University of Rhode Island, B. A. in Political Science, May 2002
One month before beginning his first year of law school, Adam Horowitz had just returned from three years of service as a Peace Corps Volunteer (PCV) in West Africa. Adam spent his first two years as a health and community development volunteer in The Gambia, where he assisted health workers in promoting malaria prevention, child nutrition, and reproductive health in a rural village. In 2009, he extended his service for a third year in Senegal, where he coordinated trainings of other volunteers and radio station staff on radio production and audio editing skills, organized a conference of PCVs from five West African countries, and created a digital online archive for volunteers’ radio shows (
http://www.pcsenegal.org/index.php?page=radio/index.html).

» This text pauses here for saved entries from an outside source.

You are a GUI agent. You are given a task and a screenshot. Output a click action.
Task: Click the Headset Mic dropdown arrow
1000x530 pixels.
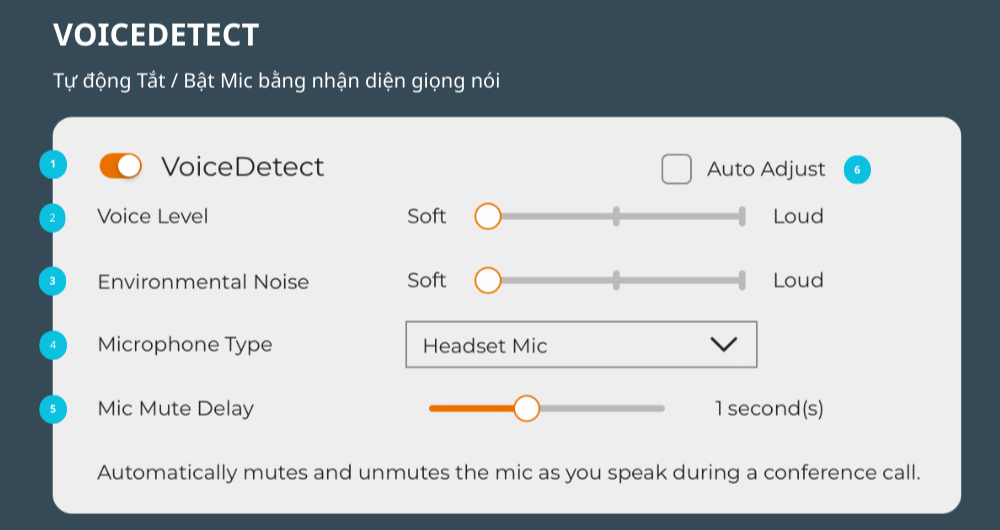pyautogui.click(x=722, y=344)
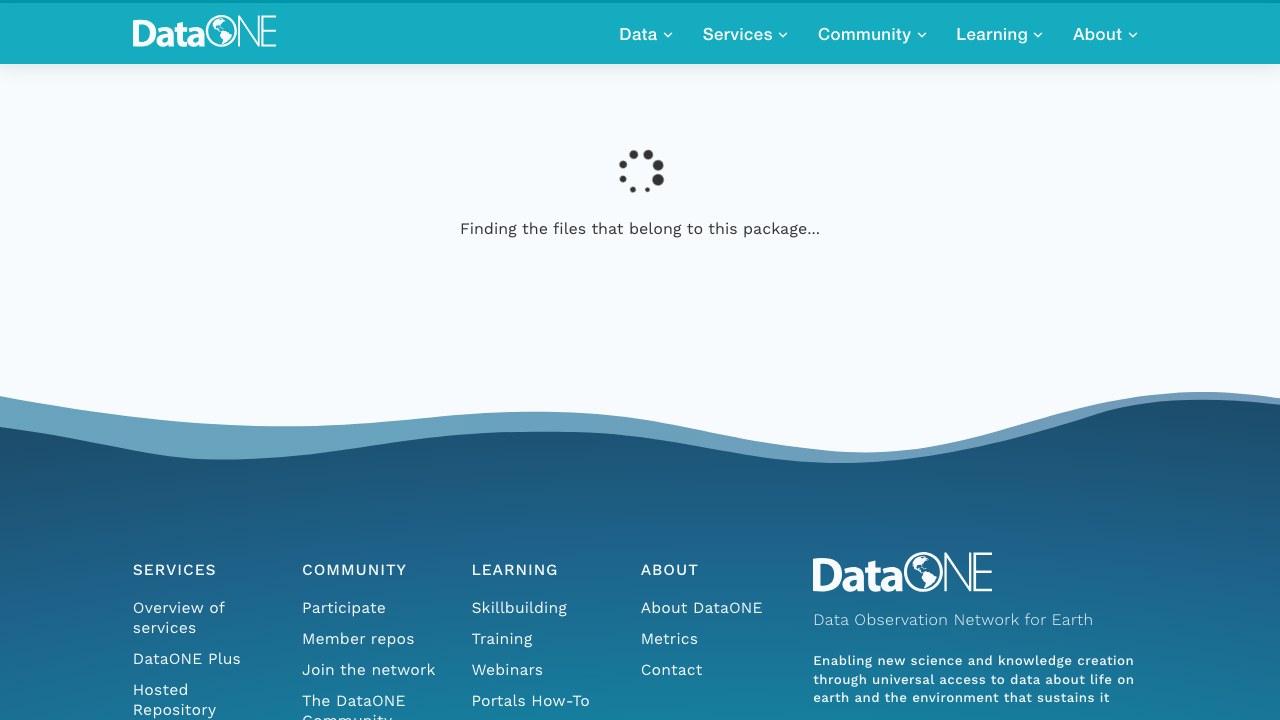Open the About menu
1280x720 pixels.
click(1105, 34)
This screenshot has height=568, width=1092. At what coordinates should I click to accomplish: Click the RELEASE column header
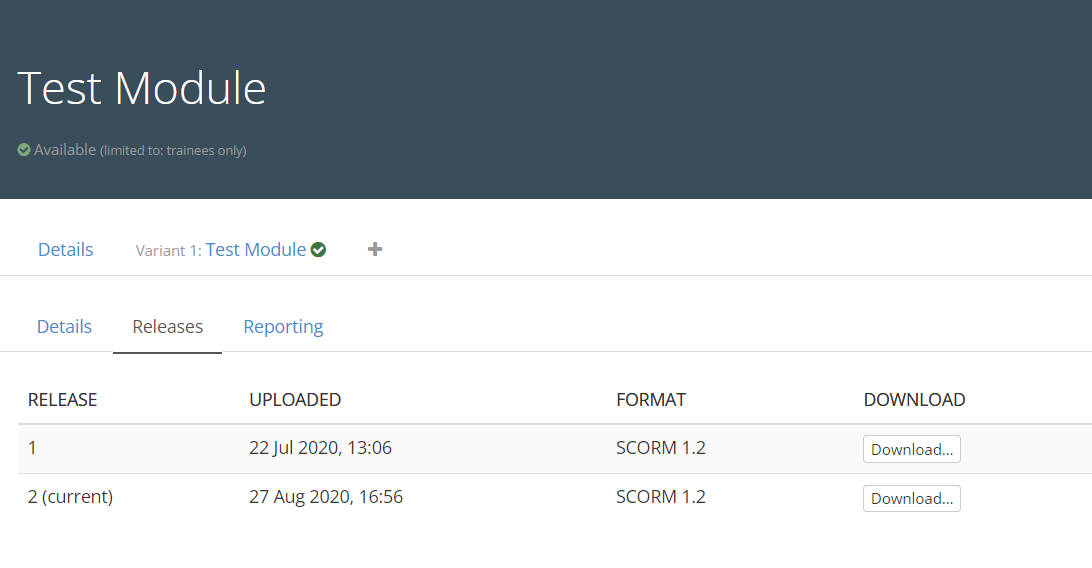(x=62, y=400)
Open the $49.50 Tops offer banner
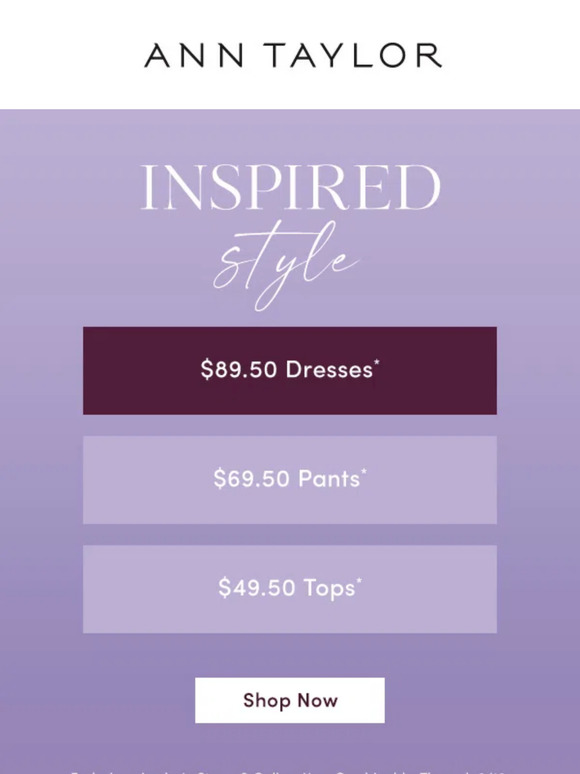This screenshot has height=774, width=580. click(x=290, y=589)
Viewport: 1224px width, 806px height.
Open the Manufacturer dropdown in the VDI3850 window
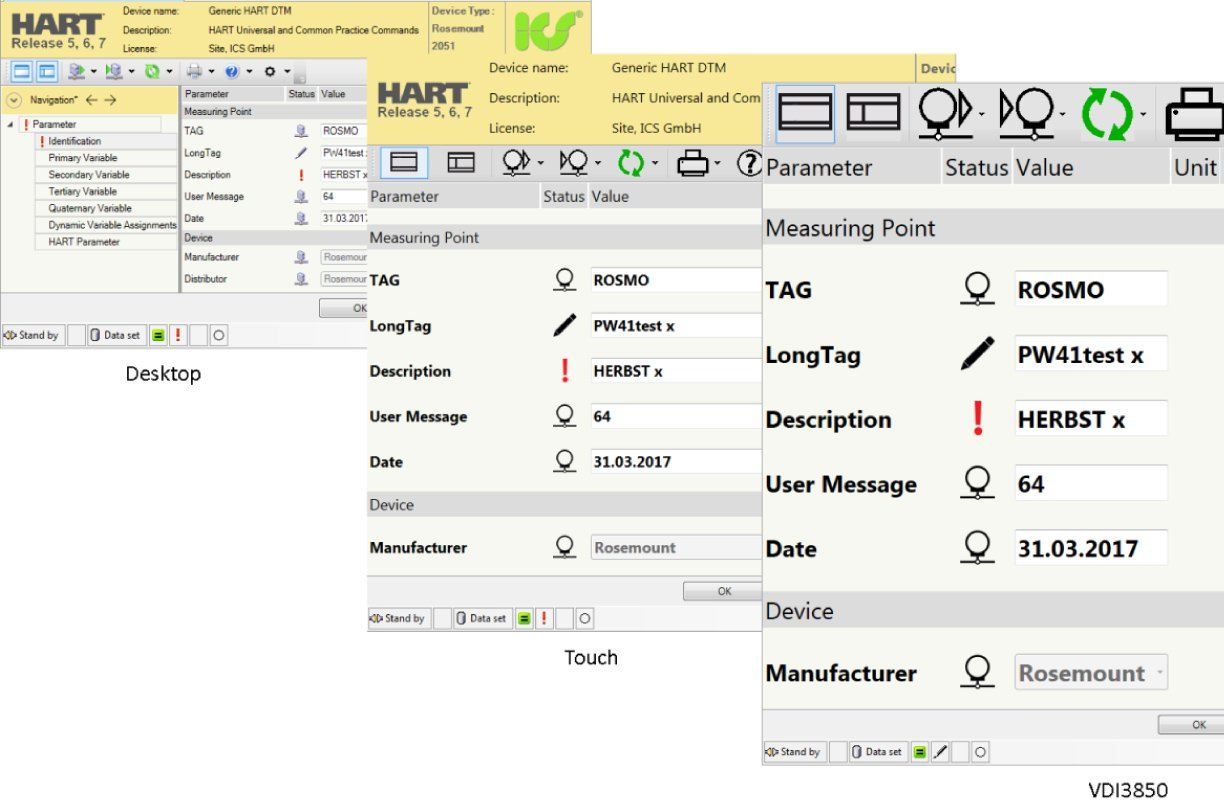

Prior to his Peace Corps service, Adam worked as a legislative analyst at the Marijuana Policy Project in Washington, DC, where he lobbied state legislatures to pass medical marijuana laws, and as an instructor of civics and politics at the Close Up Foundation, a nonprofit educational organization. Adam is currently spending his fellowship summer working with African Services Committee, which provides legal services to African immigrants and people living with HIV/AIDS in New York City. As a first year student, he represented street vendors at Environmental Control Board hearings through the Street Vendor Project, a pro bono project at Brooklyn Law School. He speaks fluent Wolof and possesses varying levels of proficiency in French, Spanish, Mandinka, and Pulaar.